Bear Mountain, New York was 23 miles away from NYC. The city’s skyline is apparently visible from the top, but I couldn’t see anything but the Hudson and the hills which crown it.
I hadn’t gotten too far in the morning, when I felt the tendon that stretches across the arch of my foot, begin to tighten, like a calf with a tight cramp. The best thing seemed to be to step on large rocks so that they should hit the middle of my foot and force the toes and heel down. Walking more on the ball of my foot only seemed to exacerbate the condition. I’d had brushes with planters fasciitis before, but I’d never felt it so consistently as I did now and I worried that if it got worse it might be enough to take me off the Trail. Walking every day forces one to recognize the importance of the feet and how little we concern ourselves with them, despite all they do for us. After the Trail, I had every intention of doing something nice for my feet. Almost two months since I finished and this still has yet to happen. Poor bastards.
From the lookout on Bear Mountain, I met two Czech girls who had come to the US on vacation. They must’ve felt bad for me because they seemed interested in talking to me, despite the fact that I was the dirtiest person for miles. When I told them what I was doing, they didn’t seem to understand. They thought I was just out camping in the nearby woods for the last two months. Even when I parted with them, I don’t think I’d entirely convinced them that I’d walked about 1,500 miles.

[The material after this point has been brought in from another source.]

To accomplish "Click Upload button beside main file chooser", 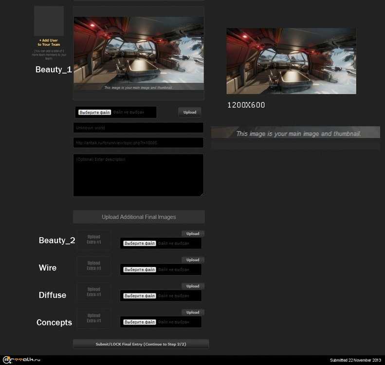I will 189,112.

On the way down from Bear Mountain, I passed ‘Cheeks’ another thru-hiker, who I’d last seen in Wyanesboro, VA. We said hello, talked for a few minutes and then I went on, as I had a faster pace down hill.
At the foot of Bear Mountain, the AT goes through the most antithetical area of the entire Trail which is part walking path, part amusement park and part zoo. When I hit this area with all of its signs, smells and sounds. I had to sit down for a second. While I was sitting, I heard a distant ‘boom’ which I immediately recognized for the sound of a falling tree, a sound that is perhaps more terrifying than a bear’s roar or the crash of nearby thunder. When you visit the forest for an afternoon or, even a weekend, the trees seem timeless. It would never occur to you that one might fall while you were around, but when you live in the woods, the trees seem much less steady. You begin to notice the way they are scattered all over the forest floor in various horizontal positions, the way they lean on each other, the way they seem to break off half-way after they die. You notice how they stir in the wind and how they shake in a storm and, more than anything else, you notice how they are always right above you, threatening your life with their precarious limbs. Stories of trees falling on tents on the Trail were more common than stories of any other means of death, leading one to the conclusion that it must happen more often. For my part, when I set up my tent at night, I always took a good look at what was above me.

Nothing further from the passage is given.